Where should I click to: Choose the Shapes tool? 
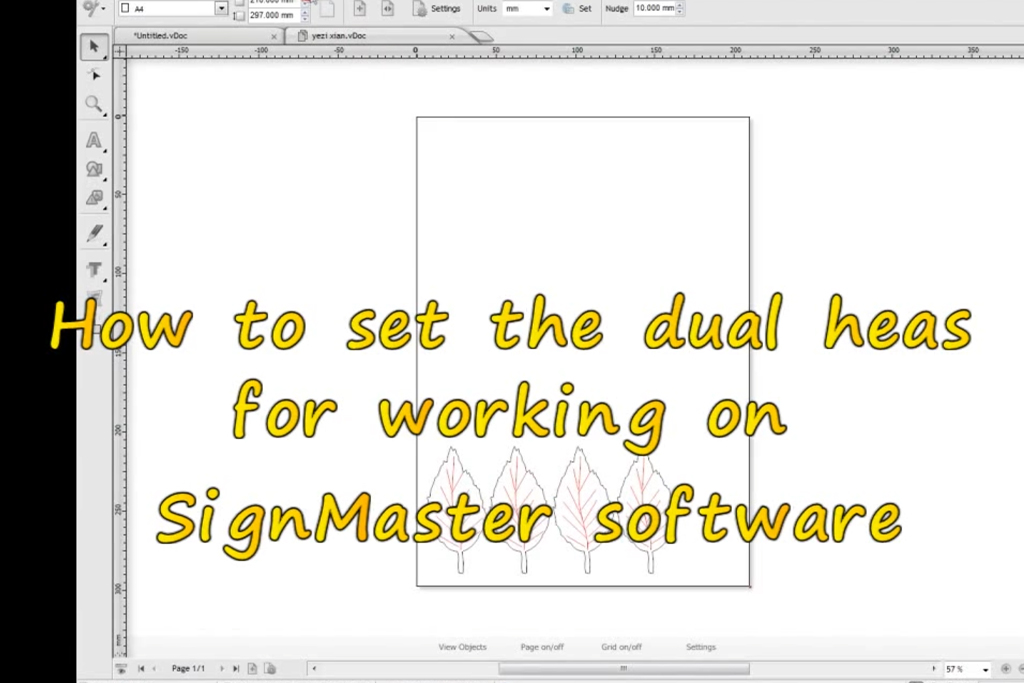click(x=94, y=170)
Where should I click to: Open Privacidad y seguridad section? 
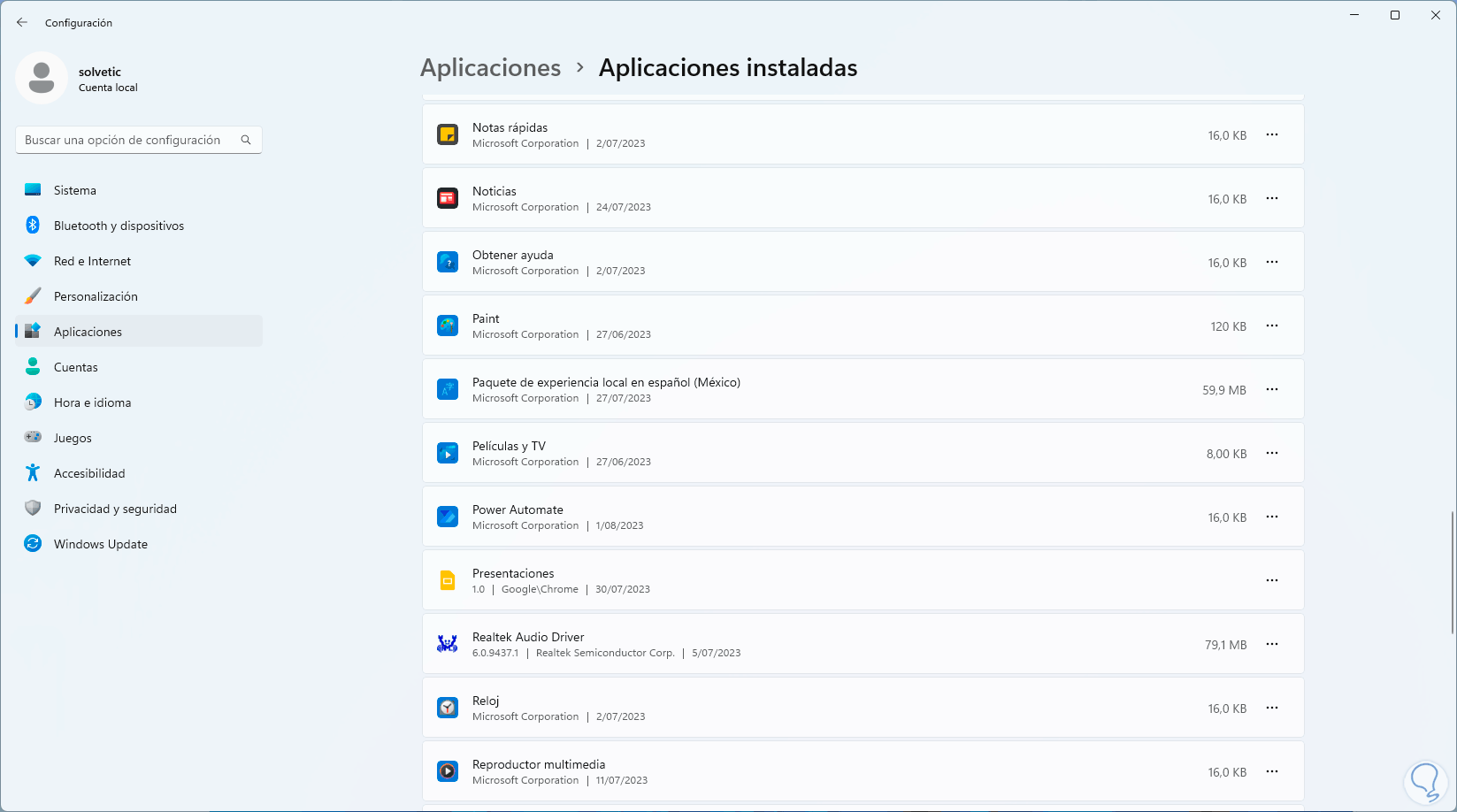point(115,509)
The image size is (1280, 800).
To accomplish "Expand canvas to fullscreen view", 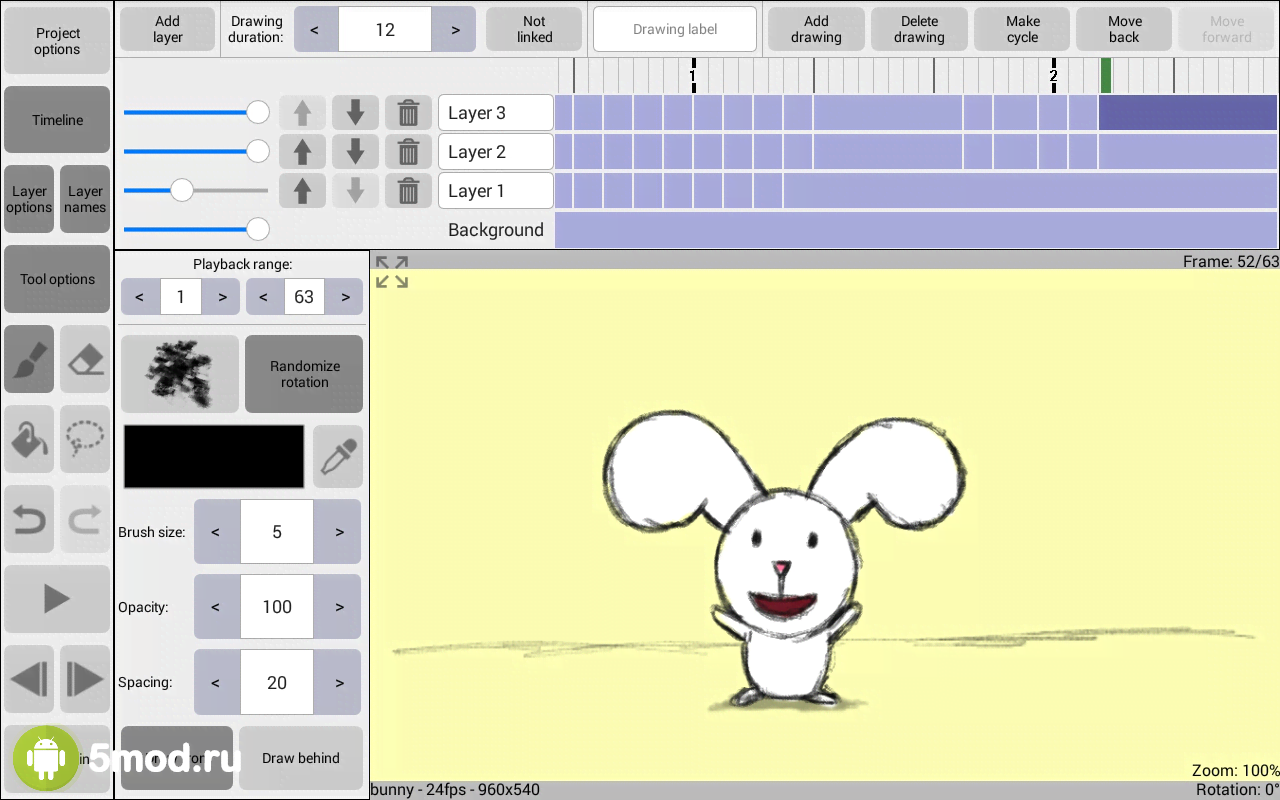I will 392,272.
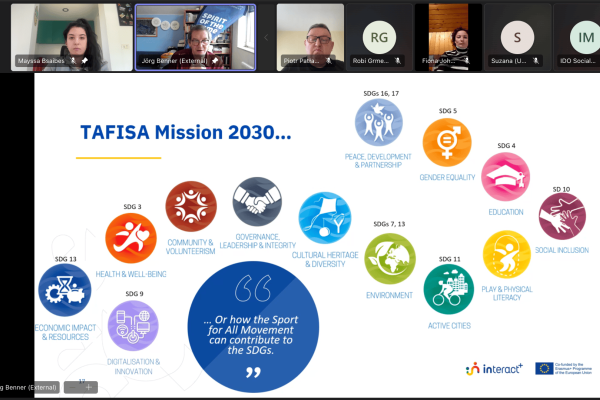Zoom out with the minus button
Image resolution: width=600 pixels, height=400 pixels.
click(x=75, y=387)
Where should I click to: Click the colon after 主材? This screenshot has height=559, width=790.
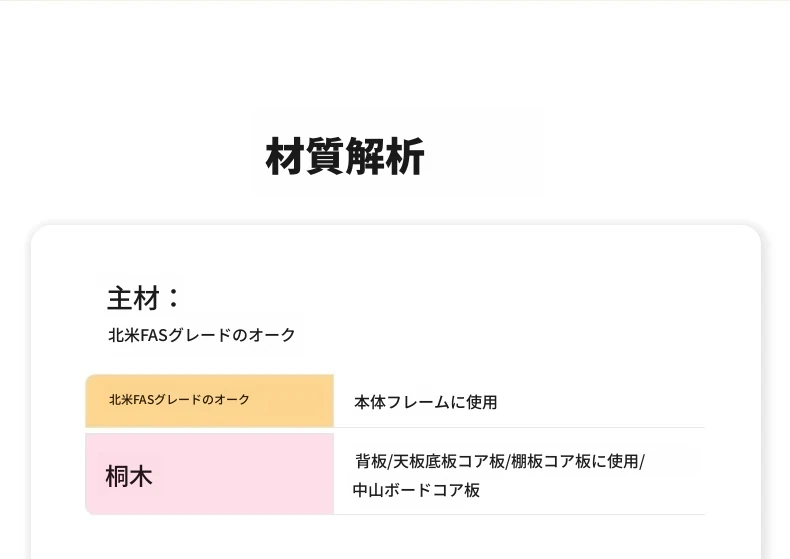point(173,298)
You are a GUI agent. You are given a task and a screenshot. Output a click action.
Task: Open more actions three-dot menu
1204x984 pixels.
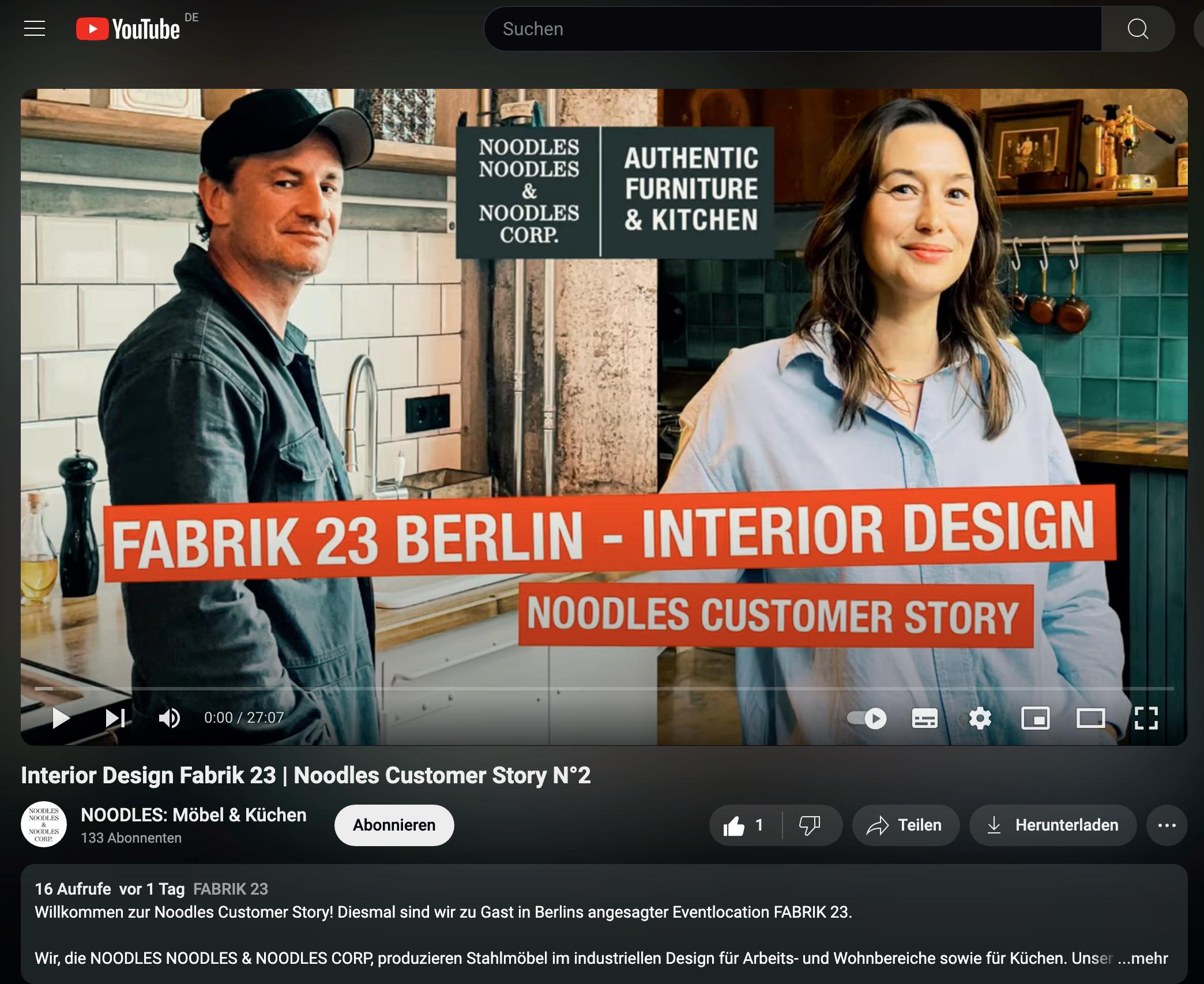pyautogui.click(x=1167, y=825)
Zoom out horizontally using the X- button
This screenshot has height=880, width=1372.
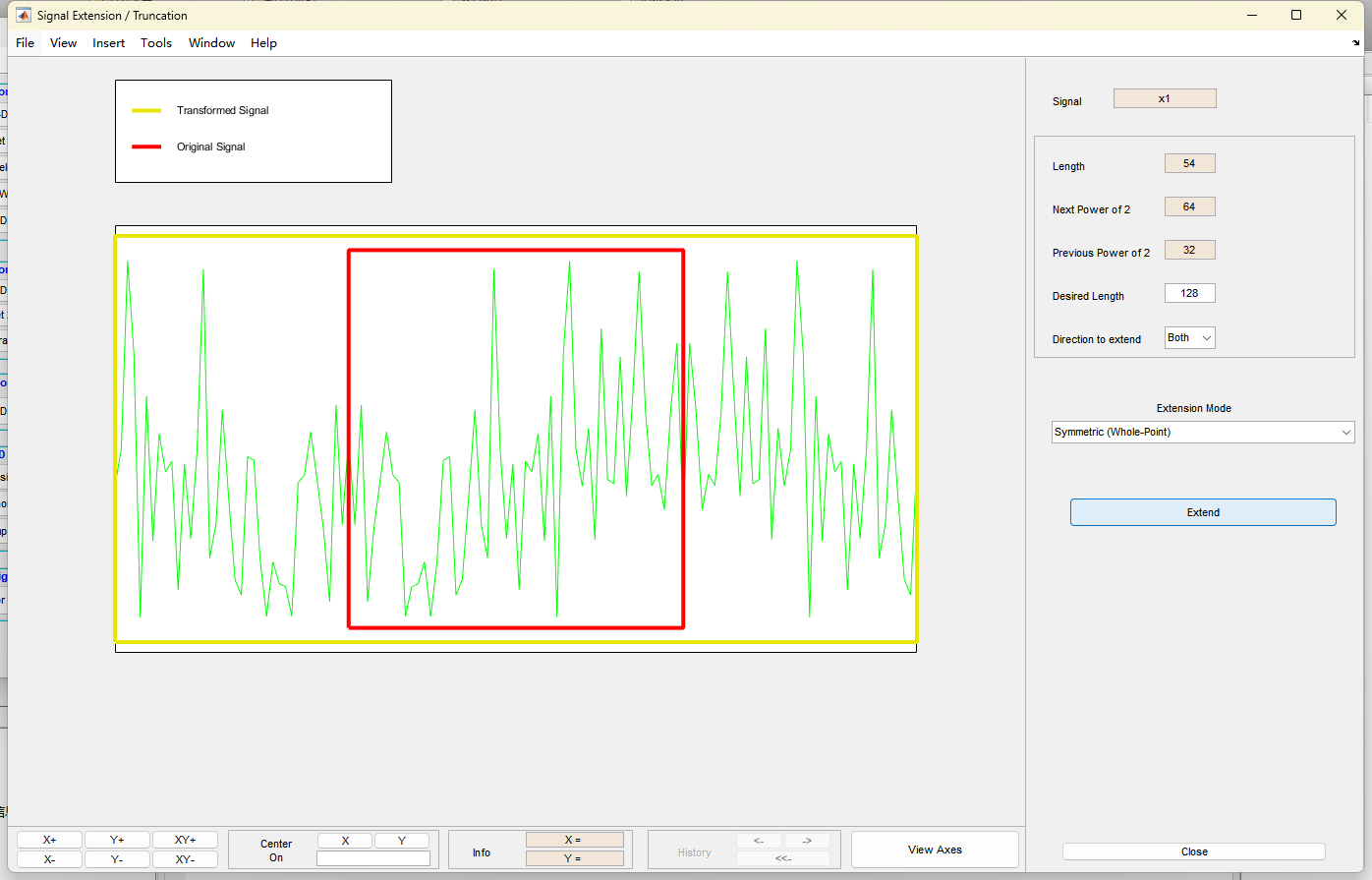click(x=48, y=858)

Aufgabenbeschreibung: Überführe die Zeilen von der Zeile mit „You are a GUI“ bis einschließlich der letzten Zeile in eine nummerierte Liste. Lass Leerzeilen und Bilder weg.

Gelöste Aufgabe:
1. You are a GUI agent. You are given a task and a screenshot. Output a click action.
2. Task: Open more actions three-dot menu
3. 1204x984 pixels.
4. pyautogui.click(x=1167, y=825)
5. Zoom out horizontally using the X- button
6. This screenshot has height=880, width=1372.
7. click(x=48, y=858)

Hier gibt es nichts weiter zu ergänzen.